Work to do
Across all the records, change "computer-use agent" to "desktop automation agent" and leave everything else as it stands.

Provided material
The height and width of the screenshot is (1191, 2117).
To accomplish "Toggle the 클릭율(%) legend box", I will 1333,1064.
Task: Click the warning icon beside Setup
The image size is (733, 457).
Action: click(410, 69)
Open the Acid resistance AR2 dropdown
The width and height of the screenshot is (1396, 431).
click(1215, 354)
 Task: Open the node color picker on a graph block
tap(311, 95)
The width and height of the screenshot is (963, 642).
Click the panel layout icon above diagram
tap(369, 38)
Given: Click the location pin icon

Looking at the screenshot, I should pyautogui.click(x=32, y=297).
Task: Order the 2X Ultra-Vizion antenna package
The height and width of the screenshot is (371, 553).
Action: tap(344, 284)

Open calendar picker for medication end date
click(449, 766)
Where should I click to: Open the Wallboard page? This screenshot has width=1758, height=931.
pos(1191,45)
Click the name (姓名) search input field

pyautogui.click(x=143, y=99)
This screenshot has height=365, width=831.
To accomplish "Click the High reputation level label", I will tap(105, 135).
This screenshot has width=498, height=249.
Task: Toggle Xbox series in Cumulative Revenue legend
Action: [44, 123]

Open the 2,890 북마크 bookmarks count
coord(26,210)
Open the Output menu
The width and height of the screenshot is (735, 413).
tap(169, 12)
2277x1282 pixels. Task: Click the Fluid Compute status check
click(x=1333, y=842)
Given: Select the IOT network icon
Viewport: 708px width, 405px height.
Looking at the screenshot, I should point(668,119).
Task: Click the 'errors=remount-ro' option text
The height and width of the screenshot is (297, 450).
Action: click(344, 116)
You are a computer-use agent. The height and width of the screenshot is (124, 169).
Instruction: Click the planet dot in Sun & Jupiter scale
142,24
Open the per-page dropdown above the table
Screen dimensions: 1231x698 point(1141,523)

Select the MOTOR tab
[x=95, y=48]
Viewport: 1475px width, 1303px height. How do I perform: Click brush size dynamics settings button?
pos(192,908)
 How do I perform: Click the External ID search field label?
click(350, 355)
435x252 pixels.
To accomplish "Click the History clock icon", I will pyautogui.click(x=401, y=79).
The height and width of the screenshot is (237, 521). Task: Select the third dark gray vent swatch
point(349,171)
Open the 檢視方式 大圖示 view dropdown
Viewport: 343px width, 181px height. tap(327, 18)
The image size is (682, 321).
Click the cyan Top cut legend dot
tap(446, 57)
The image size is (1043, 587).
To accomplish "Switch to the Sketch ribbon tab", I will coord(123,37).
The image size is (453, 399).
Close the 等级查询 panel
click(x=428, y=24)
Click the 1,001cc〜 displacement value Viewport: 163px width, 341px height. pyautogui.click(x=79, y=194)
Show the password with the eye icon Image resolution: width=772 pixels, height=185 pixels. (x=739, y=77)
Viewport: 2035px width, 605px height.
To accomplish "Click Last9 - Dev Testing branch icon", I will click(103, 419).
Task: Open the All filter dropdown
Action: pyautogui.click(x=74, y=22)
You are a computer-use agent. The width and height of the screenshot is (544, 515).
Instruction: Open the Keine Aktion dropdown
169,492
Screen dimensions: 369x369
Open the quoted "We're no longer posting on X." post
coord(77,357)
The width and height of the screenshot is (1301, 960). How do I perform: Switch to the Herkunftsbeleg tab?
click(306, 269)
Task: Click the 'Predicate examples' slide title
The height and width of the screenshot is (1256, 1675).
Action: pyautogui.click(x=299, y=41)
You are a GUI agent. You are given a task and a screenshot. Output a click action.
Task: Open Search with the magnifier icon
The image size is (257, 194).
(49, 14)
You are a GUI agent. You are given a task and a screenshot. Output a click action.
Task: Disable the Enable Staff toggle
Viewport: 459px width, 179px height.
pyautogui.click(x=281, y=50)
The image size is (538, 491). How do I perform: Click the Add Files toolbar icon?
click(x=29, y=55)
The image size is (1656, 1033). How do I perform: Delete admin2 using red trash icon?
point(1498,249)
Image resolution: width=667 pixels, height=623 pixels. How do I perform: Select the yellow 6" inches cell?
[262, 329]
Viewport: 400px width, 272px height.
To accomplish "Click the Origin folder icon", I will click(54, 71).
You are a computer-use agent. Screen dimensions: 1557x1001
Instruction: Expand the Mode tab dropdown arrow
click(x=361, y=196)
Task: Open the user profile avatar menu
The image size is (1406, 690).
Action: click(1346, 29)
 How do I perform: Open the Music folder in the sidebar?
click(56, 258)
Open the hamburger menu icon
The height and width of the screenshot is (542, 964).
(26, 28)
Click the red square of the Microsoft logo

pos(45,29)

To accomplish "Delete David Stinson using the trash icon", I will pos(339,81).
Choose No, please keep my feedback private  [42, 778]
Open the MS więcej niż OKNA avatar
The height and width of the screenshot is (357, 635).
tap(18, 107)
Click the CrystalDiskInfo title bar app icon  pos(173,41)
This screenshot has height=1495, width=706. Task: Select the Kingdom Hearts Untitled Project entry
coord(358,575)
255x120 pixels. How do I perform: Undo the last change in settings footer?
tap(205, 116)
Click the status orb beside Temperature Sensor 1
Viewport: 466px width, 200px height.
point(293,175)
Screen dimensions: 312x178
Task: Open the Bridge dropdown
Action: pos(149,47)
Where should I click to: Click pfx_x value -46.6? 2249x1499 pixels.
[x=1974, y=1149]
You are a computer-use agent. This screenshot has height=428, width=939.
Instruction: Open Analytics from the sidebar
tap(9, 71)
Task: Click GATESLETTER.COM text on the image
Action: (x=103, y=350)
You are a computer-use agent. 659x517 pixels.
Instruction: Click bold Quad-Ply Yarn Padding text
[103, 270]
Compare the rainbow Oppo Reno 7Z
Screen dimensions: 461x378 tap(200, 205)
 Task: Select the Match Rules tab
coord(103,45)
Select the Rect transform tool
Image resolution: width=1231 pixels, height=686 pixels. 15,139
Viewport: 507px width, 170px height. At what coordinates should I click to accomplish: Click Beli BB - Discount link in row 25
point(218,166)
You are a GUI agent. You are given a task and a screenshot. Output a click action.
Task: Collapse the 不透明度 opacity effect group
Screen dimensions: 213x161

Solution below
The height and width of the screenshot is (1191, 2117).
To accomplish "Toggle the 클릭율(%) legend box", I will 1333,1064.
Task: Click the warning icon beside Setup
The image size is (733, 457).
Action: click(410, 69)
Open the Acid resistance AR2 dropdown
The width and height of the screenshot is (1396, 431).
click(1215, 354)
 Task: Open the node color picker on a graph block
tap(311, 95)
The width and height of the screenshot is (963, 642).
Click the panel layout icon above diagram
tap(369, 38)
Given: Click the location pin icon

Looking at the screenshot, I should pyautogui.click(x=32, y=297).
Task: Order the 2X Ultra-Vizion antenna package
The height and width of the screenshot is (371, 553).
Action: tap(344, 284)

Open calendar picker for medication end date
click(449, 766)
Where should I click to: Open the Wallboard page? This screenshot has width=1758, height=931.
pos(1191,45)
Click the name (姓名) search input field

pyautogui.click(x=143, y=99)
This screenshot has height=365, width=831.
To accomplish "Click the High reputation level label", I will tap(105, 135).
This screenshot has width=498, height=249.
Task: Toggle Xbox series in Cumulative Revenue legend
Action: [44, 123]

Open the 2,890 북마크 bookmarks count
coord(26,210)
Open the Output menu
The width and height of the screenshot is (735, 413).
tap(169, 12)
2277x1282 pixels. Task: Click the Fluid Compute status check
click(x=1333, y=842)
Given: Select the IOT network icon
Viewport: 708px width, 405px height.
Looking at the screenshot, I should point(668,119).
Task: Click the 'errors=remount-ro' option text
The height and width of the screenshot is (297, 450).
Action: click(344, 116)
You are a desktop automation agent. The height and width of the screenshot is (124, 169).
Instruction: Click the planet dot in Sun & Jupiter scale
142,24
Open the per-page dropdown above the table
Screen dimensions: 1231x698 point(1141,523)

Select the MOTOR tab
[x=95, y=48]
Viewport: 1475px width, 1303px height. How do I perform: Click brush size dynamics settings button?
pos(192,908)
 How do I perform: Click the External ID search field label?
click(350, 355)
435x252 pixels.
To accomplish "Click the History clock icon", I will pyautogui.click(x=401, y=79).
The height and width of the screenshot is (237, 521). Task: Select the third dark gray vent swatch
point(349,171)
Open the 檢視方式 大圖示 view dropdown
Viewport: 343px width, 181px height. tap(327, 18)
The image size is (682, 321).
Click the cyan Top cut legend dot
tap(446, 57)
The image size is (1043, 587).
To accomplish "Switch to the Sketch ribbon tab", I will coord(123,37).
The image size is (453, 399).
Close the 等级查询 panel
click(x=428, y=24)
Click the 1,001cc〜 displacement value Viewport: 163px width, 341px height. pyautogui.click(x=79, y=194)
Show the password with the eye icon Image resolution: width=772 pixels, height=185 pixels. (x=739, y=77)
Viewport: 2035px width, 605px height.
To accomplish "Click Last9 - Dev Testing branch icon", I will click(103, 419).
Task: Open the All filter dropdown
Action: pyautogui.click(x=74, y=22)
You are a desktop automation agent. The width and height of the screenshot is (544, 515).
Instruction: Open the Keine Aktion dropdown
169,492
Screen dimensions: 369x369
Open the quoted "We're no longer posting on X." post
coord(77,357)
The width and height of the screenshot is (1301, 960). How do I perform: Switch to the Herkunftsbeleg tab?
click(306, 269)
Task: Click the 'Predicate examples' slide title
The height and width of the screenshot is (1256, 1675).
Action: pyautogui.click(x=299, y=41)
You are a GUI agent. You are given a task and a screenshot. Output a click action.
Task: Open Search with the magnifier icon
The image size is (257, 194).
(49, 14)
You are a GUI agent. You are given a task and a screenshot. Output a click action.
Task: Disable the Enable Staff toggle
Viewport: 459px width, 179px height.
pyautogui.click(x=281, y=50)
The image size is (538, 491). How do I perform: Click the Add Files toolbar icon?
click(x=29, y=55)
The image size is (1656, 1033). How do I perform: Delete admin2 using red trash icon?
point(1498,249)
Image resolution: width=667 pixels, height=623 pixels. How do I perform: Select the yellow 6" inches cell?
[262, 329]
Viewport: 400px width, 272px height.
To accomplish "Click the Origin folder icon", I will click(54, 71).
You are a desktop automation agent. Screen dimensions: 1557x1001
Instruction: Expand the Mode tab dropdown arrow
click(x=361, y=196)
Task: Open the user profile avatar menu
The image size is (1406, 690).
Action: click(1346, 29)
 How do I perform: Open the Music folder in the sidebar?
click(56, 258)
Open the hamburger menu icon
The height and width of the screenshot is (542, 964).
(26, 28)
Click the red square of the Microsoft logo

pos(45,29)

To accomplish "Delete David Stinson using the trash icon", I will pos(339,81).
Choose No, please keep my feedback private  [42, 778]
Open the MS więcej niż OKNA avatar
The height and width of the screenshot is (357, 635).
tap(18, 107)
Click the CrystalDiskInfo title bar app icon  pos(173,41)
This screenshot has height=1495, width=706. Task: Select the Kingdom Hearts Untitled Project entry
coord(358,575)
255x120 pixels. How do I perform: Undo the last change in settings footer?
tap(205, 116)
Click the status orb beside Temperature Sensor 1
Viewport: 466px width, 200px height.
point(293,175)
Screen dimensions: 312x178
Task: Open the Bridge dropdown
Action: pos(149,47)
Where should I click to: Click pfx_x value -46.6? 2249x1499 pixels.
[x=1974, y=1149]
You are a desktop automation agent. This screenshot has height=428, width=939.
Instruction: Open Analytics from the sidebar
tap(9, 71)
Task: Click GATESLETTER.COM text on the image
Action: (x=103, y=350)
You are a desktop automation agent. 659x517 pixels.
Instruction: Click bold Quad-Ply Yarn Padding text
[103, 270]
Compare the rainbow Oppo Reno 7Z
Screen dimensions: 461x378 tap(200, 205)
 Task: Select the Match Rules tab
coord(103,45)
Select the Rect transform tool
Image resolution: width=1231 pixels, height=686 pixels. 15,139
Viewport: 507px width, 170px height. At what coordinates should I click to accomplish: Click Beli BB - Discount link in row 25
point(218,166)
You are a GUI agent. You are given a task and a screenshot. Output a click action.
Task: Collapse the 不透明度 opacity effect group
Screen dimensions: 213x161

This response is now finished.